The net result will be a massive increase of volunteers into the ranks of the Taliban. Second, this war, and our government, are being run by incompetent nincompoops. I wish we had a democracy where leaders were elected by the majority of votes. 


Bruce Joffe 






It was the time of year when a big pumpkin-colored moon rises up in the dark evening sky. And the cold nights cause apples to sweeten and crisp and smell delicious. When little goblins and angels anticipate their special day to “trick of treat.” But there are devilish details in this picture of Berkeley, October 2001. You can almost see the Cheshire cat smile lingering on while someone slips strangely shaped amphibians into a steaming brew. A gang of jolly pirate circles ‘round a big map of Berkeley, singing lustily:  

“Who put the gerrymanders in Blake/O’Malley’s cauldron?” 

Nobody answered, as the fun had just begun, 

They were carving up the city, 

As they sang this little ditty, 

“The gerrymander’s in Blake/O’Malley’s cauldron!” 

Note: They moved over 4,000 students into Council District 8 and then gerrymandered the entire city to their advantage!  


Merilie Mitchell 





Council kudos 


I read about the City Council’s action to publicly renounce the U.S. crusade of violence. This is a rare occurrence and I applaud it! Thank you for your courage! 


Jon Fader 

Indianapolis, IN 



More council kudos 

The Daily Planet received a copy of this letter sent to the Berkeley Chamber of Commerce: 


As a former Bay Area resident, I applaud the City Council’s courage in speaking out against the bombing campaign in Afghanistan. Please lend them your support. Thank you. 

John Wages 

Tupelo, MS 



Neighborhood store good for residents 


Regarding the article this past weekend about the ZAB meeting, I find that the proposed "solutions" to targeted problems surrounding Brothers Liquors miss the mark. I have lived one block from Brothers Liquors for just over a year. I find the establishment to be a convenient and friendly place to pick up a last minute grocery item or snack. 
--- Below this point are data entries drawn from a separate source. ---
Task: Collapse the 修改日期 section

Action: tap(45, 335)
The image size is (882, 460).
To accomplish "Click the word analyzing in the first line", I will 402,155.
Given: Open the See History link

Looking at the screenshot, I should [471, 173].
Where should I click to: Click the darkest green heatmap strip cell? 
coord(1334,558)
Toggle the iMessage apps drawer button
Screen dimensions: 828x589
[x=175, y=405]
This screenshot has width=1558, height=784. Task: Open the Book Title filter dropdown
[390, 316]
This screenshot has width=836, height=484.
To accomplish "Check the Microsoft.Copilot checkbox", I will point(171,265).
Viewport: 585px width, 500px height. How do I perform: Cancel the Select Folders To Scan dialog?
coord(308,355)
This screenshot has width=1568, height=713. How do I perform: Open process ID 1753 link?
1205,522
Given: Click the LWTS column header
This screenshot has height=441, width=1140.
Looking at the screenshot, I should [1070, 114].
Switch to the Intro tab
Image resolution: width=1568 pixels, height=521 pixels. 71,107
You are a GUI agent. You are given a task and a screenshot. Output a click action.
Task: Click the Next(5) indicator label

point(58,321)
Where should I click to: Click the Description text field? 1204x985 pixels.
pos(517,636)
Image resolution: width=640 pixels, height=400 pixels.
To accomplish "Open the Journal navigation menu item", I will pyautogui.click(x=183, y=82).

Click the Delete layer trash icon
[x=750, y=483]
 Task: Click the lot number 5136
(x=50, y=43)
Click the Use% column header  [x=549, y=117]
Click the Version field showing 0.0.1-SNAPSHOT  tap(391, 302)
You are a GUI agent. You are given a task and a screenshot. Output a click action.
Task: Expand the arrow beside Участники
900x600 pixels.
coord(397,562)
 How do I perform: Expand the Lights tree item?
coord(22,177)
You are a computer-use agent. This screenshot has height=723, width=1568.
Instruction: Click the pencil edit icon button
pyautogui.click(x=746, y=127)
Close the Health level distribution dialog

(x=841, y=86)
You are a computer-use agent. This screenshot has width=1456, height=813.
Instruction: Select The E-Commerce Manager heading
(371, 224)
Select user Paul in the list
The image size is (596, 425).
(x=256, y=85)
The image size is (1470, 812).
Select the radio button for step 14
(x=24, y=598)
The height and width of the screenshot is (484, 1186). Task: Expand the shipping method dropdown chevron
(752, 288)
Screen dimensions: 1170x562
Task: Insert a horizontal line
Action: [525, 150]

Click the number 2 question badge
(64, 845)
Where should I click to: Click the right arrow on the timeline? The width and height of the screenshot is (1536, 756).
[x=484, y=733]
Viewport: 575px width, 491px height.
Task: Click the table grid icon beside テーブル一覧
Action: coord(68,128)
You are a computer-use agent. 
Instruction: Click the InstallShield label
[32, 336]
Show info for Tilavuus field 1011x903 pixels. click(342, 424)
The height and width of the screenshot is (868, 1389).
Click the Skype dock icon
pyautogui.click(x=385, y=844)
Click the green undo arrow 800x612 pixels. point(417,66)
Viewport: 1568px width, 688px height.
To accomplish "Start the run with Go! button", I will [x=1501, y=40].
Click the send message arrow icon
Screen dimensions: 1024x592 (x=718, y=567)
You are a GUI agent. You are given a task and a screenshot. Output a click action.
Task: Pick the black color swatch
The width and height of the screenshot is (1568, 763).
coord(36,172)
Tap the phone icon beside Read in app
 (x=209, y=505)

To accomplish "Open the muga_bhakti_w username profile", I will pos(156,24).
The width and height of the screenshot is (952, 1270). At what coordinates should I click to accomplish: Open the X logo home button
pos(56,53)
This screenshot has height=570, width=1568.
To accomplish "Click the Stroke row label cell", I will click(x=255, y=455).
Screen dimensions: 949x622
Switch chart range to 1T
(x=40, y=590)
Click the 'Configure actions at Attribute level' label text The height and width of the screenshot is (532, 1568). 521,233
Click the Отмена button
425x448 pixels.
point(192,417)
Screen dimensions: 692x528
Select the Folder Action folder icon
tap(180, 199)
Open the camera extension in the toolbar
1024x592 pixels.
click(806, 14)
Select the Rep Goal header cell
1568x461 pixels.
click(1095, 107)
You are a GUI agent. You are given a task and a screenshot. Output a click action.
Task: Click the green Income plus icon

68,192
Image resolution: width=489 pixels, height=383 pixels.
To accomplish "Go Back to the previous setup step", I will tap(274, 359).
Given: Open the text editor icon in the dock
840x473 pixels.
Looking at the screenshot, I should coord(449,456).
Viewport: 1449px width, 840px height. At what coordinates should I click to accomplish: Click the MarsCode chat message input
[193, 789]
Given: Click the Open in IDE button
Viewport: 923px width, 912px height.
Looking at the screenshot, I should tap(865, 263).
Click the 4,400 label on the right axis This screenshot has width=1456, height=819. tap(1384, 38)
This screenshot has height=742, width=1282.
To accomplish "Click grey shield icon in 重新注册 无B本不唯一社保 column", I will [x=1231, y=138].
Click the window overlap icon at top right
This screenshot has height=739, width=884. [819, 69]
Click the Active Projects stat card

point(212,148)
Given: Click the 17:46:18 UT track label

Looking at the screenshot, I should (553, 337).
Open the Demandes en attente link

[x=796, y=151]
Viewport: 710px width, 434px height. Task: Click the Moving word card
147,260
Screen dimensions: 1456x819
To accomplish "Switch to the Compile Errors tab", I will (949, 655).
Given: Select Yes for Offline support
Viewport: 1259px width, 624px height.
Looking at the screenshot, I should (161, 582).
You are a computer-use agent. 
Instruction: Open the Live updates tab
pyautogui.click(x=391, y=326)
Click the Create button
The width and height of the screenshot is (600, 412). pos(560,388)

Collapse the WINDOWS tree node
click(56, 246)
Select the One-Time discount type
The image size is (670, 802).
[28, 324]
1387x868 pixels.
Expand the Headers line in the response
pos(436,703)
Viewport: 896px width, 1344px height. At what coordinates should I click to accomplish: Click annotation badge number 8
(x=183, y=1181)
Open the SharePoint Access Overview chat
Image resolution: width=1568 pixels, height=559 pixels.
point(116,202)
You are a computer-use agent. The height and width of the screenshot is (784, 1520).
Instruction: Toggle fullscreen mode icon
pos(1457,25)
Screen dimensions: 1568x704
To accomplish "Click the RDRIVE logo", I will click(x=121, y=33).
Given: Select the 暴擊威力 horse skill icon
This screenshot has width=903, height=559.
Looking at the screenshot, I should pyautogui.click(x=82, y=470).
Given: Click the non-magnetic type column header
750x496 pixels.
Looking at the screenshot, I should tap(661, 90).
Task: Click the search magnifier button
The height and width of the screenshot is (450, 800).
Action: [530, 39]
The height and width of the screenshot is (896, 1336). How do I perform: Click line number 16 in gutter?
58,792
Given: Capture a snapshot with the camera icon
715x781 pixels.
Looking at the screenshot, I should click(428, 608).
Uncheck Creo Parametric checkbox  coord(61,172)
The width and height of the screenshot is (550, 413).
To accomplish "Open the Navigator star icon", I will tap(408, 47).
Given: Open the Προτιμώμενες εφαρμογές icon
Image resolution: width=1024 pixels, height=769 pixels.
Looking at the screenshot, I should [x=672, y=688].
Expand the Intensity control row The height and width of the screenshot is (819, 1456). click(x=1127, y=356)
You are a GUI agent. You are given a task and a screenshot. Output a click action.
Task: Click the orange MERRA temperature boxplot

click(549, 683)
I love this neighborhood and do not want it to be the victim of gentrification.  

Sure, I have walked by Brothers Liquors and seen people standing outside (though not visibly causing trouble).  

I also see people loitering in the two gas stations a block away at Shattuck and Ashby asking if they can wash people’s windshields. Each time I go to the Berkeley Bowl a couple of people try to sell me the latest issue of Street Spirit. Is there an outcry to shut down the gas station and the grocery store? 

Let’s not be hypocritical as a community. Shutting down a local market is not going to solve any problems.  

I am very disappointed in the city’s misguided efforts to "help" my neighborhood.  

Rather than blame the proprietors of the market for misconduct of people in the surrounding area, why can we not expect local law enforcement to make it safe and possible for them to conduct their legitimate business?